L’Ambasciatore d’Italia a Dublino, Nicola Faganello, ha visitato mercoledì scorso 27 maggio, Nella suggestiva venue della “Royal Dublin Society – RDS”, la decima edizione del “Dublin Tech Summit – DTS”, uno degli appuntamenti più dinamici sulla scena tech in Europa, con relatori di caratura mondiale, incentrato sul ruolo della tecnologia a 360 gradi: dalla trasformazione digitale al fintech, dalle applicazioni in campo medico, al ruolo della tecnologia nel futuro.
Anche questa edizione del DTS è stata animata da conferenze a cui hanno partecipato oltre 200 relatori da 50 paesi e dalla presenza di oltre 100 startups appartenenti ai più disparati settori: emerging tech; digital transformation; trust, ethics & security; future tech; scaling; growth; tech for good; diversity in tech; sustainability.
L’Italia ha partecipato nuovamente a questo importante evento del settore tecnologico con un padiglione nazionale di 49 mq, allestito e organizzato (per la quarta volta) dall’Ufficio Startup di Agenzia ICE-ITA di Milano, dall’Ufficio ITA di Londra e dal Desk ITA di Dublino, che ha ospitato una collettiva di 14 startup e PMI innovative (quasi il doppio rispetto alla scorso anno).
Come ha avuto modo di constatare l’Ambasciatore nel corso dei colloqui avuti con i rappresentanti delle aziende italiane presenti e in compagnia della responsabile del Desk Ita presso l’Ambasciata a Dublino, Chiara Giorgini, la partecipazione al Dublin Tech Summit ha offerto alle startup e PMI innovative italiane prospettive uniche di networking e contatto con gli attori più significativi del mondo dell’innovazione sia irlandese che internazionale, per presentare le proprie tecnologie e innovazioni e trovare collaborazioni con fondi di investimento e/o potenziali partner industriali.
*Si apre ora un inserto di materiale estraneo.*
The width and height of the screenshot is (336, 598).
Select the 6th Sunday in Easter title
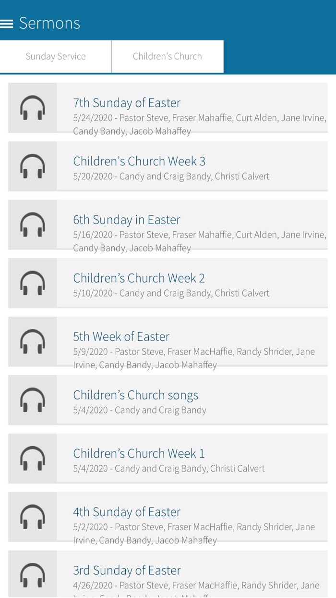tap(127, 220)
L’Irlanda è, infatti, riconosciuta come uno dei principali hub tecnologici in Europa, ospitando le sedi europee di multinazionali come Google, Facebook, LinkedIn, Amazon e Twitter, e con oltre 4.500 startup che hanno raccolto più di 7 miliardi di euro in investimenti, mentre la sola Dublino ospita oltre 2.200 startup e più di 200 aziende globali, ed è classificata da Startup Genome come il quarto ecosistema tech emergente a livello mondiale.
Un successo, questo, attribuito a un sistema fiscale vantaggioso che ha reso questo paese il secondo esportatore mondiale di servizi informatici, con oltre 50 miliardi di euro di esportazioni annuali, e impiega direttamente circa 270.000 persone nel settore tech.